Alangkah payah pengembara itu, hanya bermodalkan dengan modal enam syarat ia nekat untuk menelusuri tiap-tiap ilmu yang dilihatnya disetiap kali dia berjalan. Rupanya gagah berani membuat batinya kehausan akan sesuatu yang menyerupai air.
Nasi yang digenggamnya terasa kurang untuk mencukupi perjuangan bertahun-tahun. Keluhan dan keluhan juga rintihan, membuat dada penuh asap liar.
Amat kasihan ia hampir menangis setiap kali harus menghadapi masalah yang terus menimpanya. Hanya sabar dan syukur yang selalu meliputinya. Ia terhibur dengan apa yang ada meski pahit awal harus dicicipi sebagai bumbu kebahagiaan.
Hasil yang ia peroleh, tak lebih hanya untuk diamalkan dan sebagai bekal masa depanya. Manis yang terasa pastinya ada di hari depan berkat kegiatan yang ia lakukanhari ini dan hari selanjutnya yang tak pernah ada kata putus asa.
Isak tangis tak dapat dibendung ketika tali sandal jepitnya putus seketika, tak ada harapan lagi kecuali sabar menahan kasarnya kerikil jalan dan panasnya aspal yang bersekutu dengan matahari.

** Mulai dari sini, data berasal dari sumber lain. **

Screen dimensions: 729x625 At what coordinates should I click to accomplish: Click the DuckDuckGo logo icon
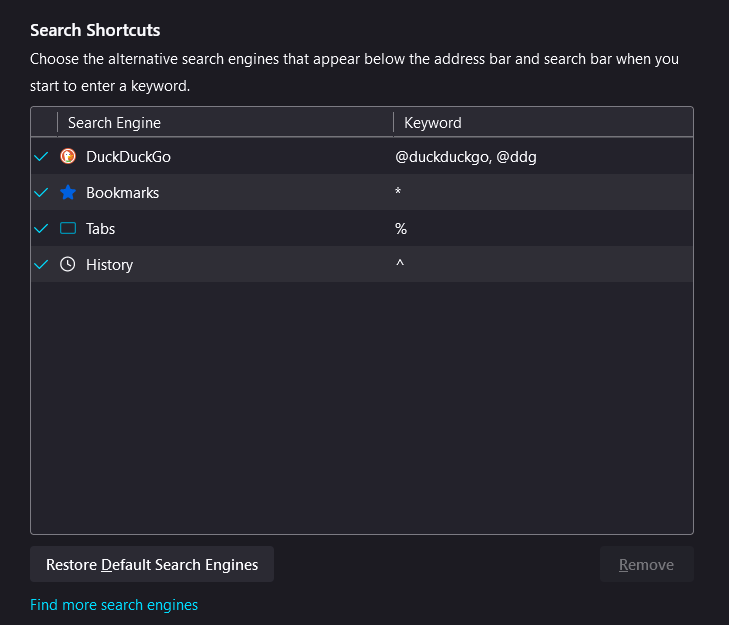(x=68, y=156)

Lari dari kenyataan, pikiran itu selalu menjemputnya dan membuat pikiranya bimbang dan kacau. Namun ia ingat ucapan gurunya “orang yang sukses adalah orang yang dahulunya banyak menelan kepahitan” seketika ia terbangun dan mengambil ranselnya yang jatuh ke tanah.
Obyek yang memanggilnya dari sisi kanan adalah wanita dan sisi kirinya adalah harta, teapi ia terus melihat ke depan. Ia melihat cahaya yang terang, menerangi apa saja yang ada di sekelilingnya. Akan tetapi kedua obyek ini selalu mengikutinya sampai ia penerangan dari cahaya tersebut.
Variasi-variasi ilmu yang diajarkan gurunya sungguh amat bermanfaat. Setelah pandai dalam berbagai variasi disiplin ilmu, kemudian ia ingat kembali ucapan gurunya “sebaik-baik kamu adalah yang mempelajari Al-Qur’an dan mau mengajarkanya” kemudian ia terlelap dalam tidurnya di atas tikar kasar.
Esok harinya ia bertekad pulang ke rumah untuk menjadi penerang masyarakat dengan ilmu yang sudah didapatkan dan diamalkanya. Tak segan-segan ia menyebarluaskan ilmu tersebut kepada masyarakat umum.
Yayasan pemuda berilmu, kini berada di genggam tanganya, seorang buah hati berada di sampingnya. Ternyata ia telah menikah dengan seorang wanita yang dahulunya adalah teman dekat seperjuangan pada waktu menuntut ilmu.
Ombak berdebur, bergemuruh di sore hari yang cerah mengiringi waktu senja. Angin pun rebut mengelilinginya. Batu kecil diambilnya sambil mengamatinya dengan seksama. Bisik hatinya terucap “Apakah batu yang tak berguna ini dapat menjadi batu yang termahal” pikirnya. Ia diam sejenak lamanya.